- _Page text_:
Note that the dating of the varves is done by counting them. This dating method is independent of, and confirms, the dating of glacial features by radioisotope methods. The method does not suffer from some of the problems of tree ring dating, as the varves form a continuous sequence in many different lakes and give consistent answers.

After discussing radioisotope dating, The Innocent Assassins discusses dating with varves:183

Radiometry has given us a firmly based time scale for the history of the earth.

Well and good. But the lay reader may object that this is an esoteric method and that it would be rather nice to see something simpler -- more obvious. For instance? I reply. Something I can see, the reader might say; something like tree rings.

Yes, why not? The earth does have annual rings, just like trees. And the interesting thing is that they give time scales that are in excellent agreement with the radiometric ones.

The first to be developed was the glacial clay "varve" or band chronology, which was introduced by the Swedish geologist Gerard De Geer.... At the beginning, it was a "floating" chronology -- that is, it was not connected with the present day. This has now been rectified, especially by studies in the valley of Angerman River in northern Sweden, where Ingemar Cato was recently able to close the last remaining gap. And so there is now an unbroken sequence of annual varves taking us nearly 13,000 years back in time.

The glacial varves, which may be a centimeter or more in thickness, are usually easy to observe. But there are also much thinner varves, perhaps only a fraction of a millimeter in thickness. Such varves, or lamellae, are formed in the bottom sediment of certain types of lake, which have been studied especially in Finland. This happens in "poor" lakes (technically termed oligotrophic) where there is no bottom fauna to poke about in the sediment. When studied microscopically, the varves are, again, seen to result from seasonal changes -- the spring flowering of microscopic plants called diatoms, changes in the chemistry of the water, and changes in the supply of inorganic sediment.

They too are annual "rings" that can be counted and used in a chronology (if the lake is still in existence, the chronology of course will extend all the way to the present). The difference is that all the varves are piled on top of each other in a single lake basin, so that you do not have to move from place to place to construct your time scale, as is the case when you track series of ice-dammed lakes that followed the retreating ice margin. In this case, certain lakes too give us a long chronology; Lake Valkiajarvi in central Finland, which was studied by Matti Saarnisto, carries us back almost 9,500 years in time, to the birth of the lake after the melting away of the inland ice in this area.

- _Goals_:
1 - Copy everything in the varve dating text from "After discussing radioisotope" down to "like tree rings.".
2 - According to the varve dating text, who introduced the glacial clay varve chronology?

- _Raw data_:
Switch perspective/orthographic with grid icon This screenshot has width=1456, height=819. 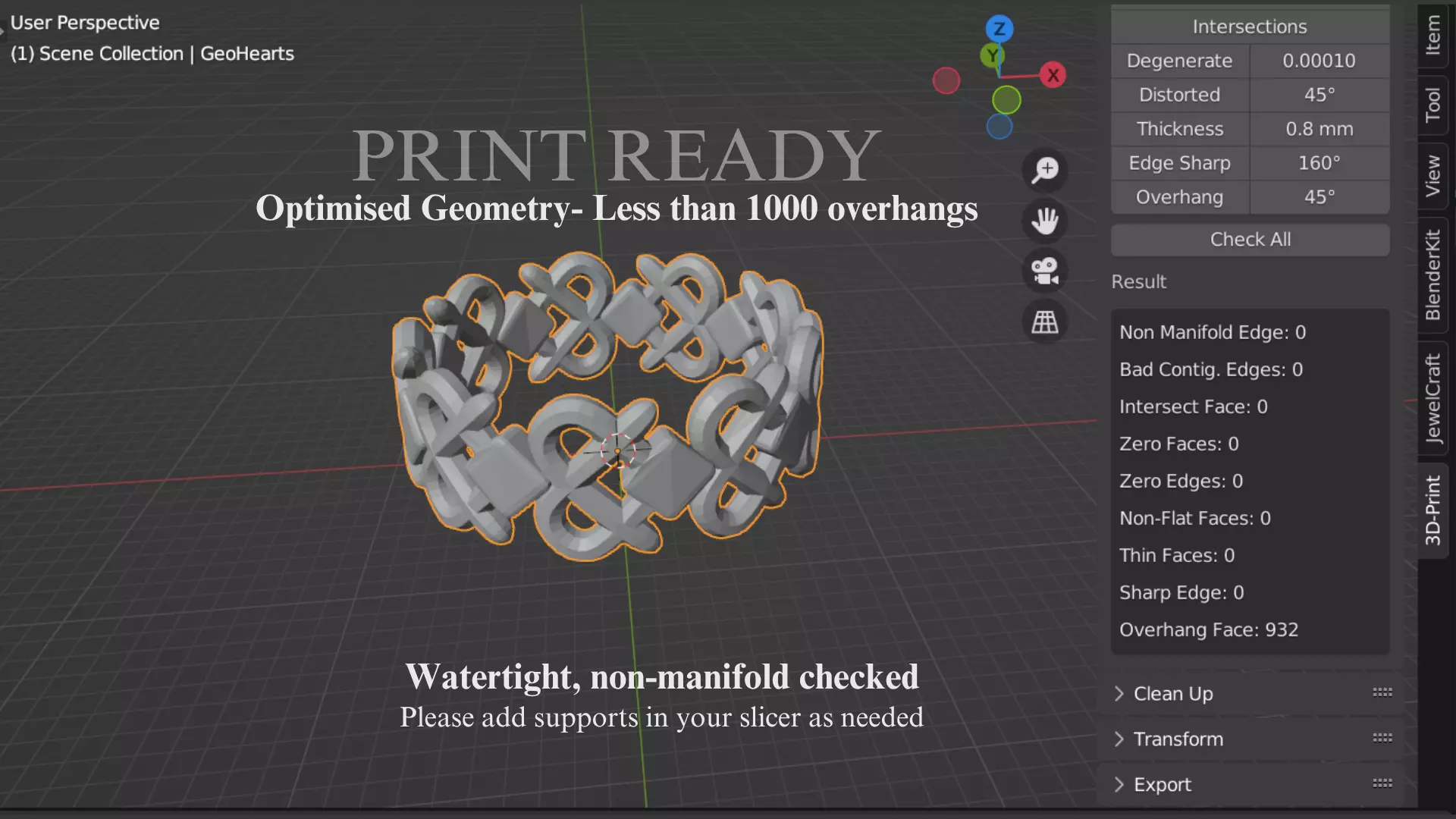click(x=1045, y=322)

- _Solved problems_:
1 -
After discussing radioisotope dating, The Innocent Assassins discusses dating with varves:183

Radiometry has given us a firmly based time scale for the history of the earth.

Well and good. But the lay reader may object that this is an esoteric method and that it would be rather nice to see something simpler -- more obvious. For instance? I reply. Something I can see, the reader might say; something like tree rings.

2 - Swedish geologist Gerard De Geer.